EXERCISE REQUIREMENTS:
Copy the records below word for word.

RECORD SET:
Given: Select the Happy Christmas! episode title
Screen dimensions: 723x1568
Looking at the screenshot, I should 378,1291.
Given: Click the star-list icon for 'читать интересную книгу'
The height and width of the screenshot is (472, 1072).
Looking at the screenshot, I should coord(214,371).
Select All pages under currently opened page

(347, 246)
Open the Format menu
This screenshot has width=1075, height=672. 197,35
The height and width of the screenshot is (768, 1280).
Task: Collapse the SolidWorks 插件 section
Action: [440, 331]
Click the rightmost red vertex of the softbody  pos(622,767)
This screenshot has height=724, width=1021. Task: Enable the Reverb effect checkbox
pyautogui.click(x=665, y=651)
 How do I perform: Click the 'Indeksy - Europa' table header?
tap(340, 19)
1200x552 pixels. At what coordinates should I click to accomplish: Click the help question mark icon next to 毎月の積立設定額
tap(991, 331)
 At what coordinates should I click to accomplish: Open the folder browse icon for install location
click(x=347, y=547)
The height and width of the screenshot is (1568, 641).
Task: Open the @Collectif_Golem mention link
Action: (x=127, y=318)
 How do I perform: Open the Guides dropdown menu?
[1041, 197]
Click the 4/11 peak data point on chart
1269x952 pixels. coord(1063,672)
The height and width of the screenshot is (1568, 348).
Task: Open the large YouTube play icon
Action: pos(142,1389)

RESULT FOR THIS TASK:
Given: Select the Happy Christmas! episode title
Screen dimensions: 723x1568
Looking at the screenshot, I should 378,1291.
Given: Click the star-list icon for 'читать интересную книгу'
The height and width of the screenshot is (472, 1072).
Looking at the screenshot, I should coord(214,371).
Select All pages under currently opened page

(347, 246)
Open the Format menu
This screenshot has width=1075, height=672. 197,35
The height and width of the screenshot is (768, 1280).
Task: Collapse the SolidWorks 插件 section
Action: [440, 331]
Click the rightmost red vertex of the softbody  pos(622,767)
This screenshot has height=724, width=1021. Task: Enable the Reverb effect checkbox
pyautogui.click(x=665, y=651)
 How do I perform: Click the 'Indeksy - Europa' table header?
tap(340, 19)
1200x552 pixels. At what coordinates should I click to accomplish: Click the help question mark icon next to 毎月の積立設定額
tap(991, 331)
 At what coordinates should I click to accomplish: Open the folder browse icon for install location
click(x=347, y=547)
The height and width of the screenshot is (1568, 641).
Task: Open the @Collectif_Golem mention link
Action: (x=127, y=318)
 How do I perform: Open the Guides dropdown menu?
[1041, 197]
Click the 4/11 peak data point on chart
1269x952 pixels. coord(1063,672)
The height and width of the screenshot is (1568, 348).
Task: Open the large YouTube play icon
Action: pos(142,1389)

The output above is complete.